Grammys After-Party: A Magical Night With Justin Timberlake, Frank Ocean, and Mumford & Funs
Jeff Kravitz/FilmMagic
It’s a Mumford World
So, Joe Frazier beat Muhammad Ali. The Grammys did their job. Order has been maintained. What happens next? Here are my predictions: Babel will return to the top of the albums chart next week. Jay Pharoah’s inevitable yellow suit-and-headband Frank Ocean parody will be relegated to “Weekend Update,” rather than get its own stand-alone sketch, on SNL. The guy from Fun. will regret wearing capris. A jingle that sounds like The Black Keys will appear in a Radio Shack commercial. Jack White will record a new 45 with three of the models from Robert Palmer’s “Addicted to Love” video. And nothing that happened Sunday night will matter when it comes to how our culture ultimately judges the value (or lack thereof) of these artists, or the many other artists who made notable music that had no chance of being nominated.

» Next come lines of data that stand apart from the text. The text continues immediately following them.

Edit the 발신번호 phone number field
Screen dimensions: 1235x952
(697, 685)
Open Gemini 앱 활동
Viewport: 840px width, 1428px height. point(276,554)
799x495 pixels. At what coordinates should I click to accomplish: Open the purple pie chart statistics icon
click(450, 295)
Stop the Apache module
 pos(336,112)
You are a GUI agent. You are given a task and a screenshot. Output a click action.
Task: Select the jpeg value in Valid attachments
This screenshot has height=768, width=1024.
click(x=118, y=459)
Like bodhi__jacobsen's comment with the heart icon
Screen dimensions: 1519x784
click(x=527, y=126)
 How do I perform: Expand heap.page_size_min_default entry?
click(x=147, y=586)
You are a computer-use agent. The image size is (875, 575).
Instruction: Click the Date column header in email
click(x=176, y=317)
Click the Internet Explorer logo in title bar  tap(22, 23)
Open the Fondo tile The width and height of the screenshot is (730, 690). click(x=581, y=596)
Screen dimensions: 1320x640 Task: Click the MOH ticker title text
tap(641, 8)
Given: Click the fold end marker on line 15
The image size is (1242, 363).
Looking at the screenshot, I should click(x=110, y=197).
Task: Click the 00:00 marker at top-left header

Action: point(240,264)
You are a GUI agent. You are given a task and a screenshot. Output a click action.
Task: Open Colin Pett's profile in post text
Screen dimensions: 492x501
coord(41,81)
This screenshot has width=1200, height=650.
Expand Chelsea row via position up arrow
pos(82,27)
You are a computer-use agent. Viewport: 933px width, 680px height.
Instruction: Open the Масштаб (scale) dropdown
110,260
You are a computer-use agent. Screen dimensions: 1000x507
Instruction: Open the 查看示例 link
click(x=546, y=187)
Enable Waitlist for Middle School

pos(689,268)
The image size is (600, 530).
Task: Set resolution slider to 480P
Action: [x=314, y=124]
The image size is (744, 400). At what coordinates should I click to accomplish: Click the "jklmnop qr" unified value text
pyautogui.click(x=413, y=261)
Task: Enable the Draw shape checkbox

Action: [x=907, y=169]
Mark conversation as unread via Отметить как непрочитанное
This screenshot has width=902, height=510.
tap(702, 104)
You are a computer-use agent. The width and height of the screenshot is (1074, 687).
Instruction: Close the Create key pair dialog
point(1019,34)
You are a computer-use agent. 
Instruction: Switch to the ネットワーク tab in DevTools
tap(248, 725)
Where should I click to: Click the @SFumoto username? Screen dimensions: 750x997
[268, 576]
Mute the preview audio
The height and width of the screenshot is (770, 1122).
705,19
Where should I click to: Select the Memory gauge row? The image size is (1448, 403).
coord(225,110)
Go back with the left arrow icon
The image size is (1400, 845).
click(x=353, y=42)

No matter the cries from Channel ORANGE partisans, going the Mumford route was the only choice the Grammys could’ve made. Along with Taylor Swift and Adele, Mumford & Sons is the brightest young unit-shifter the record industry has going right now. Giving them a Grammy makes perfect sense, because Mumford exists in a context where industry honors actually sort of mean something. Now that this power trio of commercial dominance has been solidified, the Grammys can put them out on tour for the next several years. I feel like we can already pencil in Red for Album of the Year in 2014. As far as the Grammys are concerned, Gen Y–ers are the new boomers.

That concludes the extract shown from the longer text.